WALNUT CREEK, Calif.--After a four-week trial of automated capillary electrophoresis DNA sequencing instruments from Perkin-Elmer and Amersham Pharmacia Biotech, the US Department of Energy's Joint Genome Institute announced last week that it will install 24 of Amersham's MegaBACE sequencers, tripling the capacity of its human genome production sequencing facility here. Elbert Branscomb, the institute's director, told BioInform the choice was based on technical considerations as well as on the ease with which the machinery could be installed and the level of support provided by Amersham. The MegaBACE devices, which the institute will lease, sell for $200,000 apiece.

Branscomb said that the Human Genome Project's new goal to complete a working draft of the sequence by March 2000 "is overwhelmingly predicated on installing a large number of capillary machines in the public sequencing effort and getting them running quickly." He added, "If that doesn't work, those goals will be seriously threatened."

The institute has already installed three, and is awaiting delivery of four more, Perkin-Elmer ABI Prism 3700 devices, priced at $300,000 each. Said Trevor Hawkins, who heads the institute's sequencing effort, "We got copies of both machines, ran them for a while, and, based on a large number of considerations, decided in the main, but not exclusively, to purchase the MegaBACE."

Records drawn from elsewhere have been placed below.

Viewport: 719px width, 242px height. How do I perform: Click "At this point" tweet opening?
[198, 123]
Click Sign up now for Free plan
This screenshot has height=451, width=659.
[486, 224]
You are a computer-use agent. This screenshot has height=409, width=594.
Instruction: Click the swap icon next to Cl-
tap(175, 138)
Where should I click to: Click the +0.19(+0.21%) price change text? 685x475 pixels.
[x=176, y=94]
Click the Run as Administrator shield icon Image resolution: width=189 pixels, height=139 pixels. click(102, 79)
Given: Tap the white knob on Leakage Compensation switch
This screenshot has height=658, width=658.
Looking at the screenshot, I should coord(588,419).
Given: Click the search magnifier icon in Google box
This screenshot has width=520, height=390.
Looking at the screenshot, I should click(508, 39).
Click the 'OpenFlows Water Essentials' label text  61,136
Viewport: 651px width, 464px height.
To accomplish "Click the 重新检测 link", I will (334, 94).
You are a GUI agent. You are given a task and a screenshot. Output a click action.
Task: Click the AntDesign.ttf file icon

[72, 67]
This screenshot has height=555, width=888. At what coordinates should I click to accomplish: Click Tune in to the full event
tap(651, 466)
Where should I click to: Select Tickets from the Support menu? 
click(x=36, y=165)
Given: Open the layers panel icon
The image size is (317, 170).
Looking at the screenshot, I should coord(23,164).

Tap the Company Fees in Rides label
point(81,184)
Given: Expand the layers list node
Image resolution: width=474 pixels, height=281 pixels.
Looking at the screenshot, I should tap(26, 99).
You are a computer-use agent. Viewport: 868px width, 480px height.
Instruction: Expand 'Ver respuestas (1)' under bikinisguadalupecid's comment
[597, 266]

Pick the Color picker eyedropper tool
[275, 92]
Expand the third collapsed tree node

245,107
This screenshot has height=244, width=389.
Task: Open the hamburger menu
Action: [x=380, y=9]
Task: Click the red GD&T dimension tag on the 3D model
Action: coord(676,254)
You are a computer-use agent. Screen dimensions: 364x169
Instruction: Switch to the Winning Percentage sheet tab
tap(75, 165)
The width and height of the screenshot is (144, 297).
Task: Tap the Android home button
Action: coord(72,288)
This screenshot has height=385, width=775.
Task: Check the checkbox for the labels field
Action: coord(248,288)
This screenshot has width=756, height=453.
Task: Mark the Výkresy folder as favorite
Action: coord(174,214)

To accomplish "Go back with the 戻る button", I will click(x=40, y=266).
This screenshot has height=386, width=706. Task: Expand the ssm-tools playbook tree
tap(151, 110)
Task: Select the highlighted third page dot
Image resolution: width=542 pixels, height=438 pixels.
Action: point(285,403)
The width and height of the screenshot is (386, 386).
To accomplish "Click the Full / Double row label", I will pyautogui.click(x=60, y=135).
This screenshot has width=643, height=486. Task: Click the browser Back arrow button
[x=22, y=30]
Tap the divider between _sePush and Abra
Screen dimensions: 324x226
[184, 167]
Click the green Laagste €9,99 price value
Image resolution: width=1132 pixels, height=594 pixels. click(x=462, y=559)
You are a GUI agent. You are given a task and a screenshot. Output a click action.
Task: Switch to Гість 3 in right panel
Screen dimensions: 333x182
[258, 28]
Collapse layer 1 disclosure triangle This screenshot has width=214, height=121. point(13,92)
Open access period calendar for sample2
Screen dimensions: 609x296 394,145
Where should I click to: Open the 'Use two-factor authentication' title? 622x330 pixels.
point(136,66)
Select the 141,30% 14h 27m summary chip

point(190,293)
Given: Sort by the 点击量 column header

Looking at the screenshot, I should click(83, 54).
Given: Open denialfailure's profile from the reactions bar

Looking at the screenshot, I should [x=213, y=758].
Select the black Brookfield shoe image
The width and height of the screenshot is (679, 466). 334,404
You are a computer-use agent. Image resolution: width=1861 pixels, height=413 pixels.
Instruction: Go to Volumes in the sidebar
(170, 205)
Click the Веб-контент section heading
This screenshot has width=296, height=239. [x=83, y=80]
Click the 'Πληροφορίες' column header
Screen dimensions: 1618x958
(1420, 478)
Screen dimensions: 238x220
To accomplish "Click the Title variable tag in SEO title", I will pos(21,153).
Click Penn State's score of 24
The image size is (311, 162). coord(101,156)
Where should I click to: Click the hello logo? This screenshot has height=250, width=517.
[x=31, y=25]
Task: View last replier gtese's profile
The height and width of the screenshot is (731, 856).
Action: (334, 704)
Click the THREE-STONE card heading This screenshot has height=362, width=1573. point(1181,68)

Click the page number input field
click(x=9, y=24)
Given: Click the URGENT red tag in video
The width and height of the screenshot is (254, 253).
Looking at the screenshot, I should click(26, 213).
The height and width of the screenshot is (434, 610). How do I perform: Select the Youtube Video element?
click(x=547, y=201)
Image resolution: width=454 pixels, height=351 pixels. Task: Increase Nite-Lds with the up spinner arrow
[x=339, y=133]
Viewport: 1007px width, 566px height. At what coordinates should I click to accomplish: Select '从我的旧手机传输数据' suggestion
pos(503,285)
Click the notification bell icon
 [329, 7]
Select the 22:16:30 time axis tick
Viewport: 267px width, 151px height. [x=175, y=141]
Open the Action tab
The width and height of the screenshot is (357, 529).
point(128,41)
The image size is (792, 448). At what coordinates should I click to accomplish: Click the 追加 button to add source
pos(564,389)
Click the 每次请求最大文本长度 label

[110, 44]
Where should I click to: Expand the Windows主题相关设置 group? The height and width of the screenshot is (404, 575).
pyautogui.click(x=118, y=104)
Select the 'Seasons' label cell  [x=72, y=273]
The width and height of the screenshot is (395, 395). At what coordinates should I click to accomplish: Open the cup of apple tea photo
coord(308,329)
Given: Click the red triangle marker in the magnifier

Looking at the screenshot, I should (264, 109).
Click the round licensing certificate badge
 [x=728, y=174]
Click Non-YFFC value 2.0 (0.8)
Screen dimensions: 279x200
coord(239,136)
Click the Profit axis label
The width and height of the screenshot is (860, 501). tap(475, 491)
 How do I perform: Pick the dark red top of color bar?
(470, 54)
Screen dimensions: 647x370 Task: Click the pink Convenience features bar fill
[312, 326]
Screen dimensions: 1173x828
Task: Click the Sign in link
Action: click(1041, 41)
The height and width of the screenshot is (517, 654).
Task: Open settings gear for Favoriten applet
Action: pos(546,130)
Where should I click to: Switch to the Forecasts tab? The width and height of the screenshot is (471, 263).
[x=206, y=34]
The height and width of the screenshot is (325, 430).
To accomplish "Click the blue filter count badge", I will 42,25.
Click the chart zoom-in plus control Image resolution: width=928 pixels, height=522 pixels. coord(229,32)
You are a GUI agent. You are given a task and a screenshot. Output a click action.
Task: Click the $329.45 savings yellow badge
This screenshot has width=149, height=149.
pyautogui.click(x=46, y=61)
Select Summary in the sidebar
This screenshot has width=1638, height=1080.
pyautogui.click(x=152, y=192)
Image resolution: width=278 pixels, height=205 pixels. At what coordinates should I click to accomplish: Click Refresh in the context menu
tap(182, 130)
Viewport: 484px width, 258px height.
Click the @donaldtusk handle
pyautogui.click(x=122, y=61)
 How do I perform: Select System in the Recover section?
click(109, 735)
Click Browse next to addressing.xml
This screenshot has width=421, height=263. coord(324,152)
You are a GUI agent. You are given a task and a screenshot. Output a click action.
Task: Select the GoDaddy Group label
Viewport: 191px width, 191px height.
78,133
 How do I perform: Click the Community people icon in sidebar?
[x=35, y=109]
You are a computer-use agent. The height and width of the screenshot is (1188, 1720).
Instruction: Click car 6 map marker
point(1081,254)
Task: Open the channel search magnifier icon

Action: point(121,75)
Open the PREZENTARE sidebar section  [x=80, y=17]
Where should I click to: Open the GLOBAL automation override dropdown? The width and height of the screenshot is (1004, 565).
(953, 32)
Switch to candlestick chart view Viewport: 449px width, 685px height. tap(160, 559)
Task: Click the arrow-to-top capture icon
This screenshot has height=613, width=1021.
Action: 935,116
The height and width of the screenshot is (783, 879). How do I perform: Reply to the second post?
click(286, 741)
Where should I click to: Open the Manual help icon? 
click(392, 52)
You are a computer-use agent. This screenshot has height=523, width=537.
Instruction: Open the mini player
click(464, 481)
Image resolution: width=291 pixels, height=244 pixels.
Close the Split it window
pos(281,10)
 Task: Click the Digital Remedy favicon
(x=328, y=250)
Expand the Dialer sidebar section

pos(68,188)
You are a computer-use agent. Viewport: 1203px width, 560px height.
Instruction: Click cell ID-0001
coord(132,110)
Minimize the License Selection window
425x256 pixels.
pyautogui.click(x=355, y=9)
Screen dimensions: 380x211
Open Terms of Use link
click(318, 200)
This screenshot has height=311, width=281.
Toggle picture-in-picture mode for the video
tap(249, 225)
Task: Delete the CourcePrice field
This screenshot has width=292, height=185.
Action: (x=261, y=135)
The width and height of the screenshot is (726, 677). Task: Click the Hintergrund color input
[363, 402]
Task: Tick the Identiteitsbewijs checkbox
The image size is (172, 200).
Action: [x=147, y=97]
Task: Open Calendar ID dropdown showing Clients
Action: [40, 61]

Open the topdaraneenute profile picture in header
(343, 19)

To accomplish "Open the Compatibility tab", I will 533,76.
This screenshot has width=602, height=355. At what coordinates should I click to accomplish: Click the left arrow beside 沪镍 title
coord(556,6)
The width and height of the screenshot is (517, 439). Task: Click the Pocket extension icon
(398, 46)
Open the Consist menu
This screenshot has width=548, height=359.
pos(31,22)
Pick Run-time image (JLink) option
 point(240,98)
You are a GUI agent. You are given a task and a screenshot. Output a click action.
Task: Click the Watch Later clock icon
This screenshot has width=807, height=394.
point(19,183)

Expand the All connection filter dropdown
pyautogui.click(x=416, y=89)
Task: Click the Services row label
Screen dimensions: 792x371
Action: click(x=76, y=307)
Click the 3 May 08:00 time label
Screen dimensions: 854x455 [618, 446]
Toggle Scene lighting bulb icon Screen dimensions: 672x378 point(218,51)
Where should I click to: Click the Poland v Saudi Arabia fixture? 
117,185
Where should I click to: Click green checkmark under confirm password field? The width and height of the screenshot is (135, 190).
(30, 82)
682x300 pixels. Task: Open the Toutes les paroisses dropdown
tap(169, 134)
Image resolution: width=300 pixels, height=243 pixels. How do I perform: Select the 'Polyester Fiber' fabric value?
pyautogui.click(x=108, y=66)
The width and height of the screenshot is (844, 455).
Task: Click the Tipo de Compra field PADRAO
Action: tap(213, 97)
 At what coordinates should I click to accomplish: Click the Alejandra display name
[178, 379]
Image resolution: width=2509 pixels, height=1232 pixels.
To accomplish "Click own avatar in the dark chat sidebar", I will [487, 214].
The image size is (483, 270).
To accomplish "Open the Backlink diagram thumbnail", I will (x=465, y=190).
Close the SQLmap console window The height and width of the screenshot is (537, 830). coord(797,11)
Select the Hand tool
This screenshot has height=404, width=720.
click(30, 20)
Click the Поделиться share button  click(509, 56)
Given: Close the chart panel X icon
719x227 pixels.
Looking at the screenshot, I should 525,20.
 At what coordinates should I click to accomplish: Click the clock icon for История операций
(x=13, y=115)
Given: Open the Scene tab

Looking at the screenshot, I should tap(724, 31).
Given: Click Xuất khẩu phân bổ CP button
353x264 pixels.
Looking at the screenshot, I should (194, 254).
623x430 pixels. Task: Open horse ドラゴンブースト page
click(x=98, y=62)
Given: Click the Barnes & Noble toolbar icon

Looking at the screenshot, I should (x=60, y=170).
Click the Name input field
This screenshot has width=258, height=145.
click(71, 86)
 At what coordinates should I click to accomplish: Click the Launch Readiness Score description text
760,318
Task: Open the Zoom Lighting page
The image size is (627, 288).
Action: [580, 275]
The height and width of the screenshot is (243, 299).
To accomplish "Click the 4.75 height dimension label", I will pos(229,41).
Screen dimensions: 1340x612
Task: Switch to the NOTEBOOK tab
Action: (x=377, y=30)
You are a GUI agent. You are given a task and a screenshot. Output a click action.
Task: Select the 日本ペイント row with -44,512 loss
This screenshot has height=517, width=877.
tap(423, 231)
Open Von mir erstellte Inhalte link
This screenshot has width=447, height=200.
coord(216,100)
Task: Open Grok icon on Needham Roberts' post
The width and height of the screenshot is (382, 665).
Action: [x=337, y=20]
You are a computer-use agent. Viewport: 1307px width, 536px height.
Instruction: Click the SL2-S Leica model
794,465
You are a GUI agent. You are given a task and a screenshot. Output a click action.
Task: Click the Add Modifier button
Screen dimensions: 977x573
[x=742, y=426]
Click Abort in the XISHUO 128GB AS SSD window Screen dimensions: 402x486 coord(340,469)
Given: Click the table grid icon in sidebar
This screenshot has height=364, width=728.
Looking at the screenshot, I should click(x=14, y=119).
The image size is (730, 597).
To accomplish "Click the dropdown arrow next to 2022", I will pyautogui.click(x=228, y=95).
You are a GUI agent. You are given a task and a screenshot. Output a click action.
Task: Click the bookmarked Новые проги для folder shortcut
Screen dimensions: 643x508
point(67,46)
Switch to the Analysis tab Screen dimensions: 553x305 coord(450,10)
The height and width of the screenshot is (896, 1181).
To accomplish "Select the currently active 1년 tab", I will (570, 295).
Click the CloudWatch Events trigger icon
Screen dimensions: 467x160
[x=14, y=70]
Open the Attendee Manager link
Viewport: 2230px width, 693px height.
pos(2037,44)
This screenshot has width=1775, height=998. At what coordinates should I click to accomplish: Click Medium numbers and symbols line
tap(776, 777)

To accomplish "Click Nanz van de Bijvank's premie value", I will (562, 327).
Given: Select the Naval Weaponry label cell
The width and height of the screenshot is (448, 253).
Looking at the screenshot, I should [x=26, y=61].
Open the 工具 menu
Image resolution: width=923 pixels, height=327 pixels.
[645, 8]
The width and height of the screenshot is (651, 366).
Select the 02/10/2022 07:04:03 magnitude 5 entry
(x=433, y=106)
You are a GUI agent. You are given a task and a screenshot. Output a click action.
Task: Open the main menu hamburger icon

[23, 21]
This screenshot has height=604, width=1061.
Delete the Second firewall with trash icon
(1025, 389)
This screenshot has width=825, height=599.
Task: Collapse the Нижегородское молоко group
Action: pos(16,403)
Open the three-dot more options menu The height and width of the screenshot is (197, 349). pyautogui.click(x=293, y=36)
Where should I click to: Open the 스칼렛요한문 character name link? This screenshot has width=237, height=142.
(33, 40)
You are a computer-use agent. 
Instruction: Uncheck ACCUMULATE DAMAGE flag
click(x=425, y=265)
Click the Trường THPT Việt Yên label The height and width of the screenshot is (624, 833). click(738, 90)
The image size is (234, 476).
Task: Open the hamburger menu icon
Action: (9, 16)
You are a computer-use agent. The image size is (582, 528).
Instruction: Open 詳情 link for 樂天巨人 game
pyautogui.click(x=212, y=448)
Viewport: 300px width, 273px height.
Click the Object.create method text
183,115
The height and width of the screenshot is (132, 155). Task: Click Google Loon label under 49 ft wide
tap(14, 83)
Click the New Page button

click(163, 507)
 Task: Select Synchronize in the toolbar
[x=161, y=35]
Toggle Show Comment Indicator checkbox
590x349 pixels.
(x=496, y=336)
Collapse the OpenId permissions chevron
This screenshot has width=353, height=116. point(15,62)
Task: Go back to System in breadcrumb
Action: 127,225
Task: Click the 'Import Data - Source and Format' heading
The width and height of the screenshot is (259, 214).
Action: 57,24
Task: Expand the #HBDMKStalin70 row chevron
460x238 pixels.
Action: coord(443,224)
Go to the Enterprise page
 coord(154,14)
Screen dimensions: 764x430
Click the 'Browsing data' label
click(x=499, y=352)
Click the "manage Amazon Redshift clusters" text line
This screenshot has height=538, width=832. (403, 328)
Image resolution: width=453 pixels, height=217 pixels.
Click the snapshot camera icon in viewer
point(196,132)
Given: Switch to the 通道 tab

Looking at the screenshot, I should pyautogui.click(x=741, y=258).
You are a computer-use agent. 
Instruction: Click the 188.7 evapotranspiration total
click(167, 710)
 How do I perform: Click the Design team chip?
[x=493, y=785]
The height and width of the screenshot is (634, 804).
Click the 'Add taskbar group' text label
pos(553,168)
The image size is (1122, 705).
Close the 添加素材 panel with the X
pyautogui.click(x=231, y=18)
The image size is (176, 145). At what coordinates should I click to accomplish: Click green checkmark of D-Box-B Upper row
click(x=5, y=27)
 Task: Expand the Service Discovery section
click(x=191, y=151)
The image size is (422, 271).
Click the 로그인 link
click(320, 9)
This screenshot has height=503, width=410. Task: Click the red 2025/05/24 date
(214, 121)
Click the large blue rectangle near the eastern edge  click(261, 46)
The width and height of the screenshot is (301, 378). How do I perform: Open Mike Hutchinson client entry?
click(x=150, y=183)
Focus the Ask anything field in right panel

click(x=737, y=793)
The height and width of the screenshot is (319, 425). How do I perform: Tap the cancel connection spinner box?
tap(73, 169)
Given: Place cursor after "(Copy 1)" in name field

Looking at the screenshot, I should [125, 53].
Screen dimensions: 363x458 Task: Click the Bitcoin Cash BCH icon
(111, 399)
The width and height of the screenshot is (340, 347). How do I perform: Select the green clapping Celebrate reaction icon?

Samples run on both machines were compared for read length, pass rate, and cost factors such as reagent costs. In trials, Hawkins said the MegaBACE produced longer read lengths more quickly than the 3700. "We were able to get those longer read lengths in about a three-hour turnaround, whereas the same run would have taken five hours on the 3700," he claimed. However, the 3700 outperformed the MegaBACE on pass rate, Hawkins said, explaining, "Essentially the window of DNA concentration that you have to hit to get a really good run on the MegaBACE is much smaller than it is on the 3700."

Hawkins said the fact that Amersham, which had not previously sold the MegaBACE to a noncommercial user, could deliver and install the devices quickly was another deciding factor. The first six machines delivered were operational within 48 hours, he said.

"Because of the huge demand for the Perkin-Elmer 3700, people are having difficulty getting these machines in their shops and getting them installed," Hawkins observed. Celera Genomics is installing 250 of the 3700 machines, and MIT and Washington University have ordered a total of nearly 150.

If funding permits, the institute intends to install additional machinery that would increase its sequencing capacity by another factor of two or three. Branscomb said he is not committed to either manufacturer, and added that the institute's operating lease arrangement with Comdisco will give it the flexibility to swap machines on a yearly basis if it chooses. "We don't regard this as a slam-dunk choice. The way these machines are performing is changing rapidly and probably will continue to," he said. "We have to see how they actually function when we put them into production."